Ingrid Lewis-Martin, Mayor Adams' confidant, says she expects to be indicted
Dec. 16, 2024, 12:07 p.m.
Until her abrupt resignation Sunday, Lewis-Martin was one of the mayor’s most trusted aides.

Mayor Eric Adams’ former chief adviser, Ingrid Lewis-Martin, said Monday that she expects to be indicted in the coming days — which would make her the highest-ranking member of the Adams administration beyond the mayor himself to be charged with a crime.
“I'm being falsely accused of something,” Lewis-Martin said at a cramped press conference held at her lawyer's office in Midtown Manhattan. “I don't know exactly what it is, but I know that I was told that it's something that's illegal, and I have never done anything illegal in my capacity in government.”
“I’ve worked in government for over 35 years,” she added. “I have never taken any gifts, money, anything.”
The announcement that she expects to be charged by Manhattan District Attorney Alvin Bragg's office came one day after Lewis-Martin, one of Adams’ closest confidants, abruptly resigned. She is the latest — and arguably most integral — member of Adams’ close inner circle to leave City Hall since the mayor’s indictment on federal corruption charges in September.
Lewis-Martin, like the mayor, maintains that she is not guilty.
“This is about politics and not about justice,” her lawer, Arthur Aidala, said Monday.
Aidala said he did not know the nature of the potential charges and declined to offer specifics about the case. He said he had reached out repeatedly to ask if he and his client could sit down with prosecutors but was turned down, a decision he called unfair and “disheartening.”
Doug Cohen, a spokesman for the Manhattan District Attorney’s office, issued a brief statement in response to Aidala’s claims.
“Because this office acts with the utmost integrity, it would be inappropriate for us to respond," Cohen said.
At his weekly City Hall press conference, Adams said he had prayed for Lewis-Martin on Monday morning.
“She's not only has been constantly by my side throughout this entire journey,” the mayor said. “I love her so much, and I just really ask God to give her strength in the days to come.”
But he avoided answering any questions about her potential pending indictment, saying that those should be directed to her lawyer.
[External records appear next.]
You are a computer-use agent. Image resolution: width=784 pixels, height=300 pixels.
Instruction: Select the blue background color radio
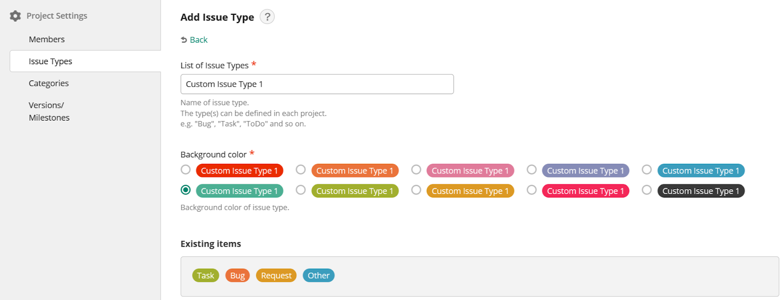[x=647, y=170]
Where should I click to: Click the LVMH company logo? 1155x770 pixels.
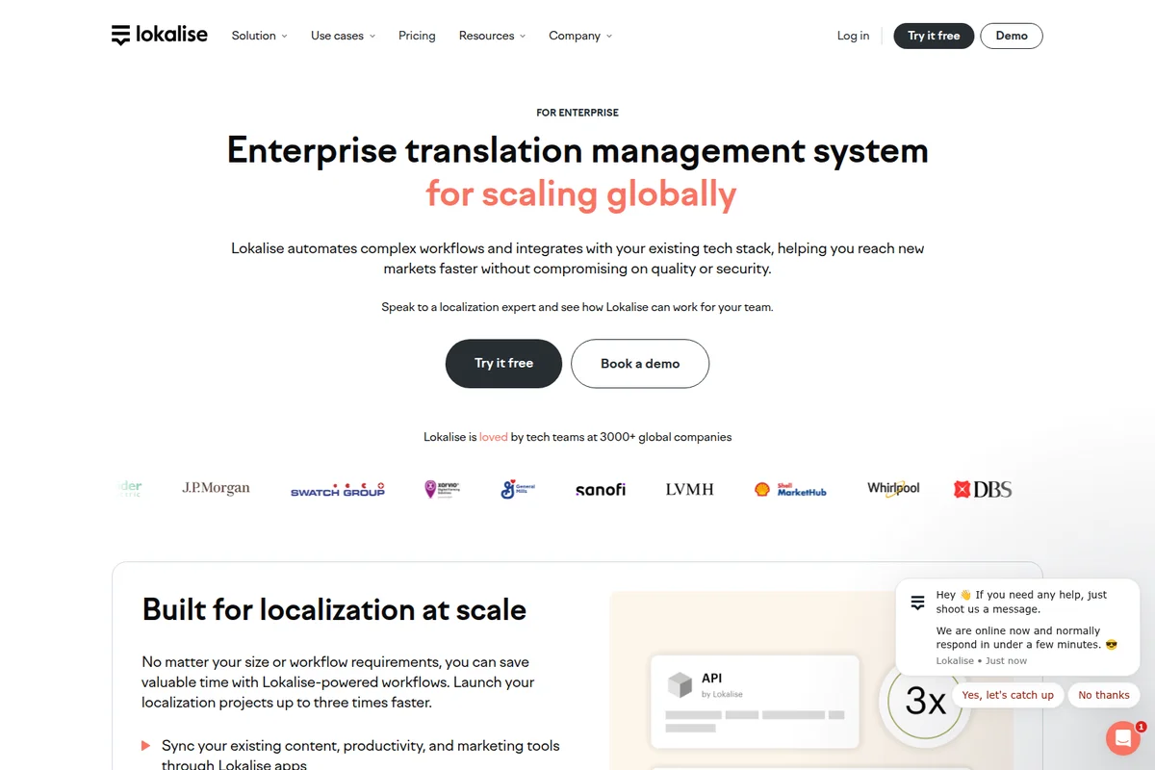[689, 489]
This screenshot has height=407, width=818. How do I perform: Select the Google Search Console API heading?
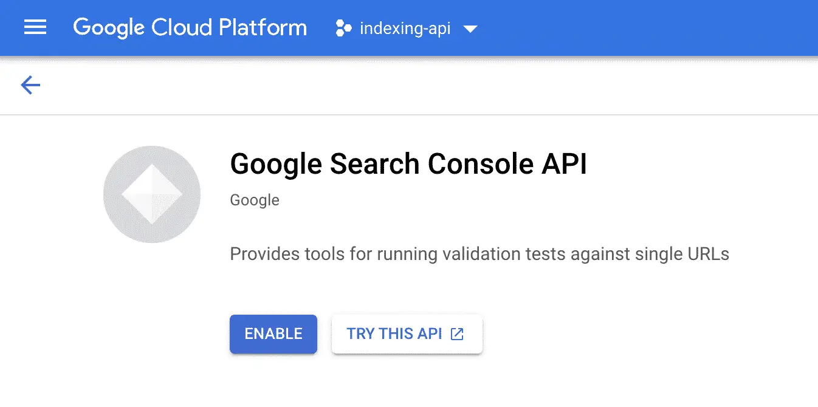(408, 164)
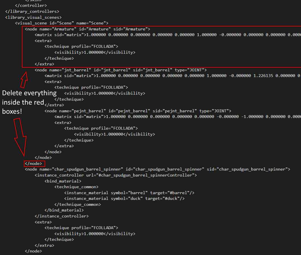Click the Armature node opening tag
This screenshot has width=301, height=255.
[88, 29]
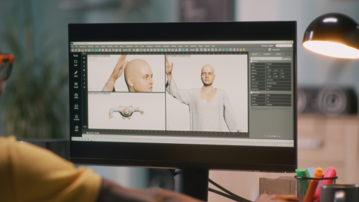Image resolution: width=359 pixels, height=202 pixels.
Task: Click the search field in properties panel
Action: 266,58
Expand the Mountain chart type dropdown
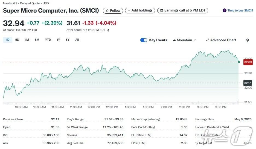 tap(185, 40)
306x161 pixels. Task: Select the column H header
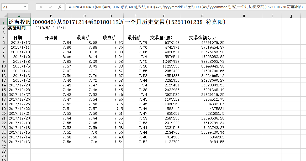point(244,16)
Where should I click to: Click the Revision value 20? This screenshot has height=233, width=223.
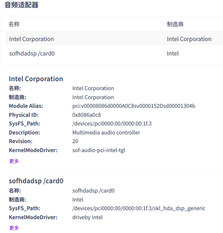pyautogui.click(x=75, y=141)
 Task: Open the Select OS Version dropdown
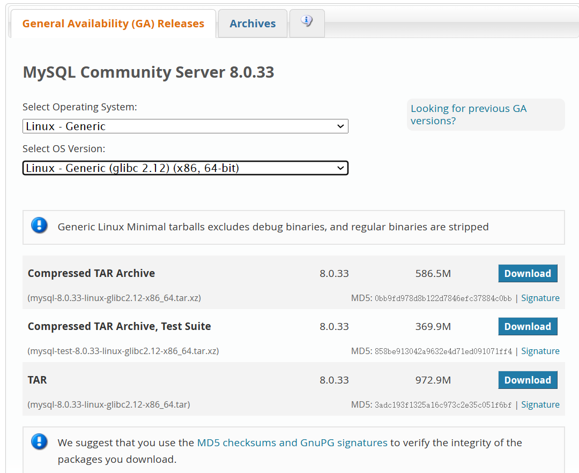(185, 168)
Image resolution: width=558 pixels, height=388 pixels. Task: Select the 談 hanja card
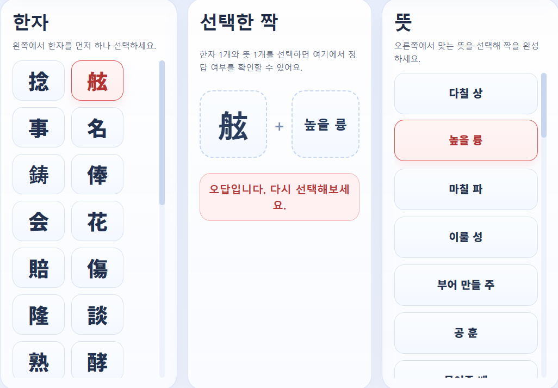97,315
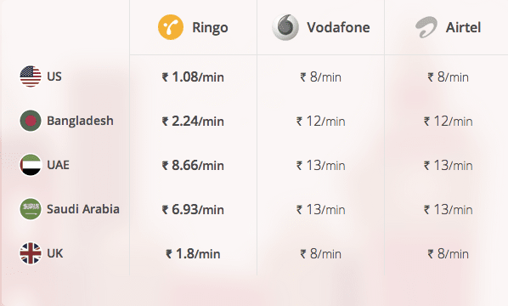Click the Vodafone logo icon
The image size is (508, 306).
[285, 27]
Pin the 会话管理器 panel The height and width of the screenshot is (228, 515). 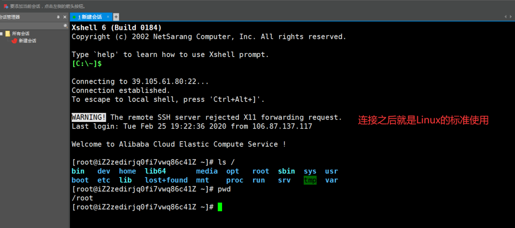(58, 17)
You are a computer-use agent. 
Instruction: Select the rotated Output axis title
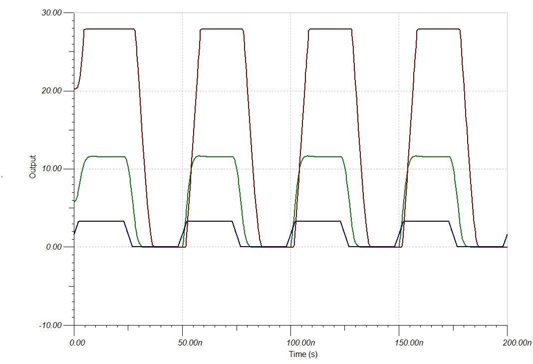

Lewis-Martin’s looming indictment is being pursued by state prosecutors, unlike Adams' federal case. On Monday, Aidala said that the Manhattan DA’s case was based on phone and email records the office had seized — which he claimed were misrepresented.
Investigators with the Manhattan District Attorney’s office seized Lewis-Martin’s phones at JFK airport in September. At the time, she was returning from a trip to Japan with Department of Citywide Administrative Services deputy commissioner Jesse Hamilton, whose phone was also taken, and Cushman & Wakefield real estate broker Diana Boutross.
In response to a question from a reporter, Aidala said that he expected Lewis-Martin would be indicted alongside other people, though he did not specify how many or who.
Lewis-Martin announced her expected indictment less than two hours after the news broke that the mayor had not qualified to receive the first payment of public matching funds, marking a blow to his reelection campaign.
Hours after Lewis-Martin resigned on Sunday, the New York Times first reported that Manhattan prosecutors had presented a grand jury with evidence that could lead to her indictment.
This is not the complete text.